**Extracted records:**
───

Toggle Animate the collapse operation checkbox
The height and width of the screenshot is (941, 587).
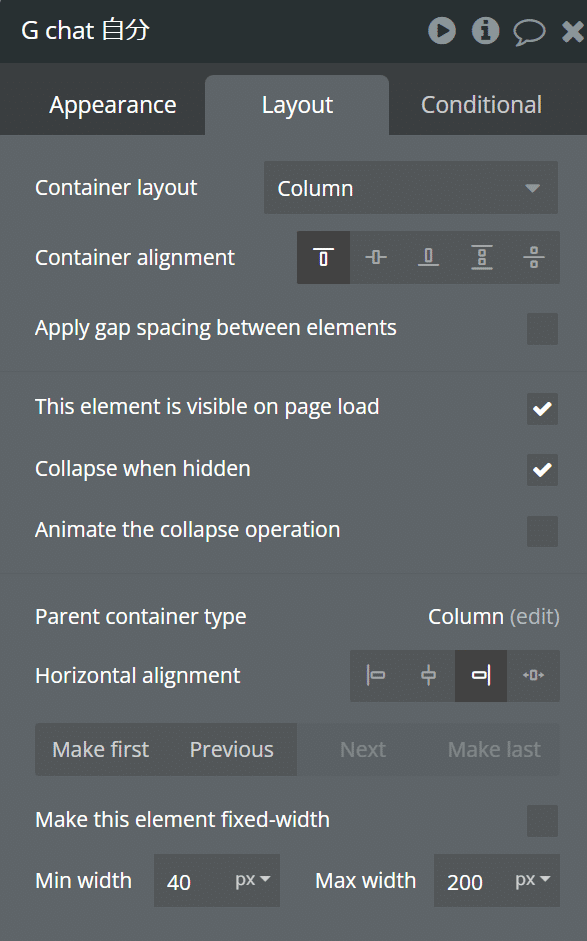(x=543, y=531)
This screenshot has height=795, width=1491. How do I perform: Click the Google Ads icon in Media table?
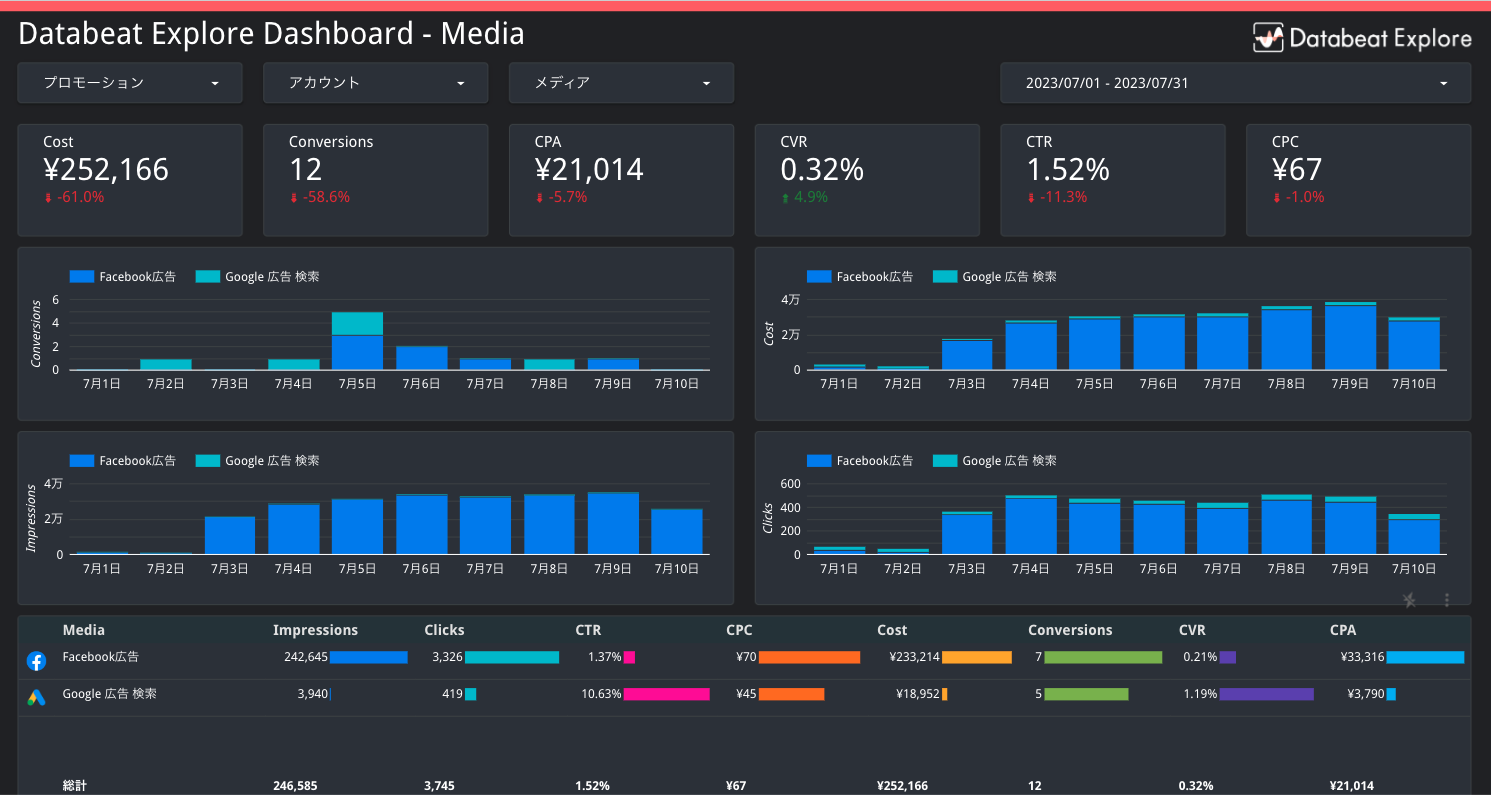(36, 698)
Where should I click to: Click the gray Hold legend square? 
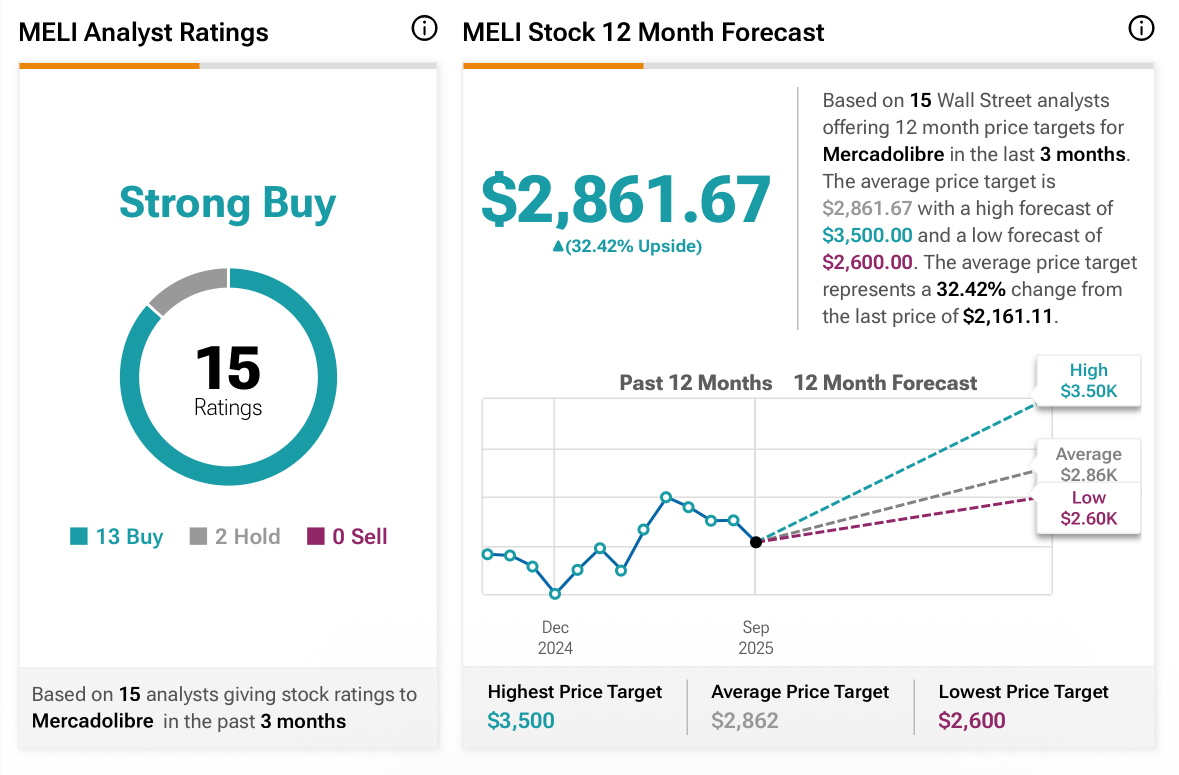pyautogui.click(x=198, y=537)
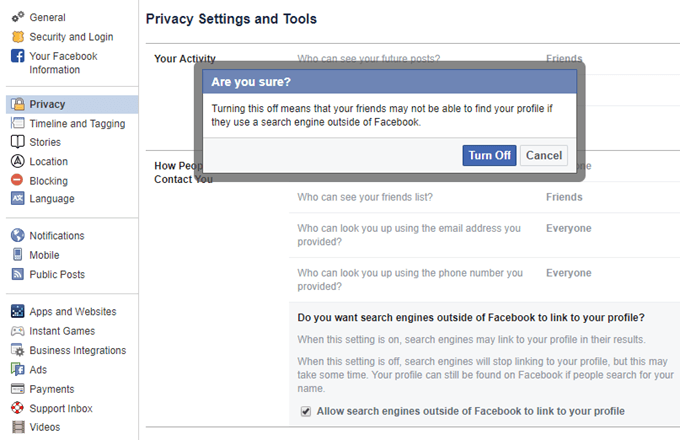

───

The whole listing must be restated word for word. Leave out any pictures.

Toggle Animate the collapse operation checkbox
The height and width of the screenshot is (941, 587).
(x=543, y=531)
This screenshot has height=795, width=1491. How do I perform: Click the Google Ads icon in Media table?
(36, 698)
Where should I click to: Click the gray Hold legend square? 
pyautogui.click(x=198, y=537)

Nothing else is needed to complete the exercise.